Available data
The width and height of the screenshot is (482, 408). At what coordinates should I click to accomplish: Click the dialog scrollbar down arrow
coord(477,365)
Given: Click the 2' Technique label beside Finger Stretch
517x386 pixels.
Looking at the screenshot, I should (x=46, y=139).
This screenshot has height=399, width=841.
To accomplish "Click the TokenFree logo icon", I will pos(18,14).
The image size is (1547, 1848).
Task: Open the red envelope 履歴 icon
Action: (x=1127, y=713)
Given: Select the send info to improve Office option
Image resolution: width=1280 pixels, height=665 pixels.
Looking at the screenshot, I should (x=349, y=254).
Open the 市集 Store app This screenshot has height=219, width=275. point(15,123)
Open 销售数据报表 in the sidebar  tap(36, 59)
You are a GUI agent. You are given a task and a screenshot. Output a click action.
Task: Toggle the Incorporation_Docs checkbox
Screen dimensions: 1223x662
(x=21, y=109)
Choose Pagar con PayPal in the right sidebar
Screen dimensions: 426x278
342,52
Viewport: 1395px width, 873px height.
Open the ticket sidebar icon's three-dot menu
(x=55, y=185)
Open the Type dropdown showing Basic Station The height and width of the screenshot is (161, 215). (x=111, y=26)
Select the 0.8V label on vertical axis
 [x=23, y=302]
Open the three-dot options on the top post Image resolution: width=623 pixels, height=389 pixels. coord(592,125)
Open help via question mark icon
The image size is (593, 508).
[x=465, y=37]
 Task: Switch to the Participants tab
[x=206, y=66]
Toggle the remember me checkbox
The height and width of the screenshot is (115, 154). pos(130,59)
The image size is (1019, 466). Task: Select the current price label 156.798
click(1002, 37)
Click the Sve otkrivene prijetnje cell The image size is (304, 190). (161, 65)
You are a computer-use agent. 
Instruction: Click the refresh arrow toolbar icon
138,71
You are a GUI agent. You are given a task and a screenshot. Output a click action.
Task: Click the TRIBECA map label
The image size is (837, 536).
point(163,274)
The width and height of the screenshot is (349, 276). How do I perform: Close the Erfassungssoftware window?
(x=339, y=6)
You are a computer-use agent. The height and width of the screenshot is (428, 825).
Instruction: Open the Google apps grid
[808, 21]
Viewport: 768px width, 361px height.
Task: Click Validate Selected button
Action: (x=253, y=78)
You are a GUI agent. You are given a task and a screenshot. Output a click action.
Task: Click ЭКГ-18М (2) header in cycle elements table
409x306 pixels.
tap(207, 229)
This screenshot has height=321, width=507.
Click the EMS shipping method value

Challenge
Swap "Instruction" for "Goal" in the items from the line with "Click the Sve" through the last line, leaving everything else the same, and give only those lines.

The solution
Click the Sve otkrivene prijetnje cell The image size is (304, 190). (161, 65)
You are a computer-use agent. 
Goal: Click the refresh arrow toolbar icon
138,71
You are a GUI agent. You are given a task and a screenshot. Output a click action.
Task: Click the TRIBECA map label
The image size is (837, 536).
point(163,274)
The width and height of the screenshot is (349, 276). How do I perform: Close the Erfassungssoftware window?
(x=339, y=6)
You are a computer-use agent. The height and width of the screenshot is (428, 825).
Goal: Open the Google apps grid
[808, 21]
Viewport: 768px width, 361px height.
Task: Click Validate Selected button
Action: (x=253, y=78)
You are a GUI agent. You are given a task and a screenshot. Output a click action.
Task: Click ЭКГ-18М (2) header in cycle elements table
409x306 pixels.
tap(207, 229)
This screenshot has height=321, width=507.
Click the EMS shipping method value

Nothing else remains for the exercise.